Our gut reaction usually says that time is what we measure using clocks as it flies forward like an arrow. Yes, we measure it with clocks, but what IS it that we are measuring. We use scales to measure weight (mass), and we can now say exactly what mass is, but time, what IS it that we're measuring using clocks?

Here's a few quotes to show the differing views of time is, to show that it's truly unknown .. at the moment.

In theoretical physics, the problem of time is a conceptual conflict between general relativity and quantum mechanics in that quantum mechanics regards the flow of time as universal and absolute, whereas general relativity regards the flow of time as malleable and relative. This problem raises the question of what time really is in a physical sense and whether it is truly a real, distinct phenomenon. It also involves the related question of why time seems to flow in a single direction, despite the fact that no known physical laws at the microscopic level seem to require a single direction.

It is radical because, as we noted, time has never been fundamental in the history of physics.
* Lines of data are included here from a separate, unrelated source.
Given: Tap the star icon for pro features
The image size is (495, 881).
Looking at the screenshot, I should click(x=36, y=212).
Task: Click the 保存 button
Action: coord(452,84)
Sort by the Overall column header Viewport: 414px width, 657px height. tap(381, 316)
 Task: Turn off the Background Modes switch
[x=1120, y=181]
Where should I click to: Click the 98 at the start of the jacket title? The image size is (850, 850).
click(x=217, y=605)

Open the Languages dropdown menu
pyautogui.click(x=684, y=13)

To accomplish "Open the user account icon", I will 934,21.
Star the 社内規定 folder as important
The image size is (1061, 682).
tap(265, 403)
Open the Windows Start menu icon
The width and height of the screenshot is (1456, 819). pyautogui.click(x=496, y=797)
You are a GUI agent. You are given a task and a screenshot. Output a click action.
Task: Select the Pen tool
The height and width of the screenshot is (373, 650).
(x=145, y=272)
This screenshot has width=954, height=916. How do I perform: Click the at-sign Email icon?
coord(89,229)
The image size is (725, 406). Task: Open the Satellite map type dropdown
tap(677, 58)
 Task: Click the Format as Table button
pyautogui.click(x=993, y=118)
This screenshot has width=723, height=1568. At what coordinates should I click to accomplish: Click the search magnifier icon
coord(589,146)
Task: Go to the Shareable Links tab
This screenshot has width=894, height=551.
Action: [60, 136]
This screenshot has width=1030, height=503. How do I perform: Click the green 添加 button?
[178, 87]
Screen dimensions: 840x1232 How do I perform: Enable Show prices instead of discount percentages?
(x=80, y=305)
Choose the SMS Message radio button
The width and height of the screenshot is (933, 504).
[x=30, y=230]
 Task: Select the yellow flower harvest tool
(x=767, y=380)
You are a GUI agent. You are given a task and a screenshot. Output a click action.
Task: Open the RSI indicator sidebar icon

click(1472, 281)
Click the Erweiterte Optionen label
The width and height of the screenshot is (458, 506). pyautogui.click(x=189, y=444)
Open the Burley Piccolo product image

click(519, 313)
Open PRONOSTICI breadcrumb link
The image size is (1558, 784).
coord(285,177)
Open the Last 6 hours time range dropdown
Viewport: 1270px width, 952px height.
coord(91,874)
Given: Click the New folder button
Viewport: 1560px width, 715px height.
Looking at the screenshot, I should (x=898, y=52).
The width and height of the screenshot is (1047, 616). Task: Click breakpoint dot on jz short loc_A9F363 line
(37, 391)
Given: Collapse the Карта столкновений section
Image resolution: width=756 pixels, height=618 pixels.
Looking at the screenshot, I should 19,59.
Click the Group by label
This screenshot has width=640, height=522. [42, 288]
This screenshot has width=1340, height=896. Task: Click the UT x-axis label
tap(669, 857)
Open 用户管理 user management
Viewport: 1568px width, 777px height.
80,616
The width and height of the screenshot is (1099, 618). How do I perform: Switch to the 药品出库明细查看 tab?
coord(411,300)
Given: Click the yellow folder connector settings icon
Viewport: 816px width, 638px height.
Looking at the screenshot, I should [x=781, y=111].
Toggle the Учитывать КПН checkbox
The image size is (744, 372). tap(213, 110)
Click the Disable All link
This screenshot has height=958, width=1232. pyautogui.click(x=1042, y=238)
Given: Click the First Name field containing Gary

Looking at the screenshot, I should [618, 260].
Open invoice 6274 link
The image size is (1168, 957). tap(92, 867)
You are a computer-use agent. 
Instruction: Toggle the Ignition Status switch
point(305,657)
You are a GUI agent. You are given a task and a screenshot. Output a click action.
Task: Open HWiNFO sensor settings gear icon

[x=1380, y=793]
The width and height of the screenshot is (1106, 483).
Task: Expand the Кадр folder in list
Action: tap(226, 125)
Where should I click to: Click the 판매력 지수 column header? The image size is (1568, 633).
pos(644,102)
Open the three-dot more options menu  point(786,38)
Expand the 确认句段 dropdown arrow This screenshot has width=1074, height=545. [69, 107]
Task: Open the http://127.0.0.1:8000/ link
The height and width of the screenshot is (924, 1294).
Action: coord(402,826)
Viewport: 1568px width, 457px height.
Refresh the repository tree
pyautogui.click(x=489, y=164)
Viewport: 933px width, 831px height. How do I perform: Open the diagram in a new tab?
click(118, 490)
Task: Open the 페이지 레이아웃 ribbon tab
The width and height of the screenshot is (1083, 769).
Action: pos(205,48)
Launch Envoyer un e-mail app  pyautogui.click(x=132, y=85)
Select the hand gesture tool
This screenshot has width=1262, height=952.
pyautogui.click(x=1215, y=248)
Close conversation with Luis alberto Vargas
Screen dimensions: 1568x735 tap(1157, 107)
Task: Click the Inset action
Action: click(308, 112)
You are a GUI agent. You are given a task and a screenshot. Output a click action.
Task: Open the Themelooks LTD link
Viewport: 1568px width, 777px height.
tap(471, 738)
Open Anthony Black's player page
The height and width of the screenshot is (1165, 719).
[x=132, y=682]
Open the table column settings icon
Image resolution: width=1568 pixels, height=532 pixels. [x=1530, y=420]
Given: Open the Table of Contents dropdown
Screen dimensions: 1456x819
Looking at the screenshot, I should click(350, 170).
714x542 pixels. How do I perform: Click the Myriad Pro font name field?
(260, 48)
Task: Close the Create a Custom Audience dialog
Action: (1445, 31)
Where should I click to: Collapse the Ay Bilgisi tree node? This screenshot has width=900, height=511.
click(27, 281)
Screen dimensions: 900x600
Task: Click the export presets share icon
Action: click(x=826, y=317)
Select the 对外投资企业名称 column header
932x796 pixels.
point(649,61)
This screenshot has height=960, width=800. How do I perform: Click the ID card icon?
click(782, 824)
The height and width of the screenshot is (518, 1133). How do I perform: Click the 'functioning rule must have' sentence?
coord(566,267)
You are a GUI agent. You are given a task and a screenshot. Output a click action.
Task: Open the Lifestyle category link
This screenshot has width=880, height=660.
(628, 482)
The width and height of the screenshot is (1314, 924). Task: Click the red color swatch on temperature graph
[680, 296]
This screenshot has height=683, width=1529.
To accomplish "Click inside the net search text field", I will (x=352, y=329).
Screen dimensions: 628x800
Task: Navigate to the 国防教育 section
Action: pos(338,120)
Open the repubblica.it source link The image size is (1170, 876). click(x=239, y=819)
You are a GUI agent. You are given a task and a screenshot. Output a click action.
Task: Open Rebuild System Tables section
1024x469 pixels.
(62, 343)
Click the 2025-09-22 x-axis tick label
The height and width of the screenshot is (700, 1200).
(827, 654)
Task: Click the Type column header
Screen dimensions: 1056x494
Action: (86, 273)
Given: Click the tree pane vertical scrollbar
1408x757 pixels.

Newton and some quantum physicists view it as a backdrop. Einstein thought it was an illusion. And, in the work of those studying thermodynamics, it’s understood as merely an emergent property. Assembly theory treats time as fundamental and material: time is the stuff out of which things in the Universe are made. Objects created by selection and evolution can be formed only through the passing of time. But don’t think about this time like the measured ticking of a clock or a sequence of calendar years. Time is a physical attribute. Think about it in terms of Assembly, a measurable intrinsic property of a molecule’s depth or size in time.

 

The researchers found that the interactions between simple pairs of neurons primarily determined the arrow of time, no matter which movie the salamanders watched. In fact, the authors found a stronger arrow of time for the neurons when salamanders watched the video with the gray screen and black bar—in other words, the video without an arrow of time in its content elicited a greater arrow of time in the neurons.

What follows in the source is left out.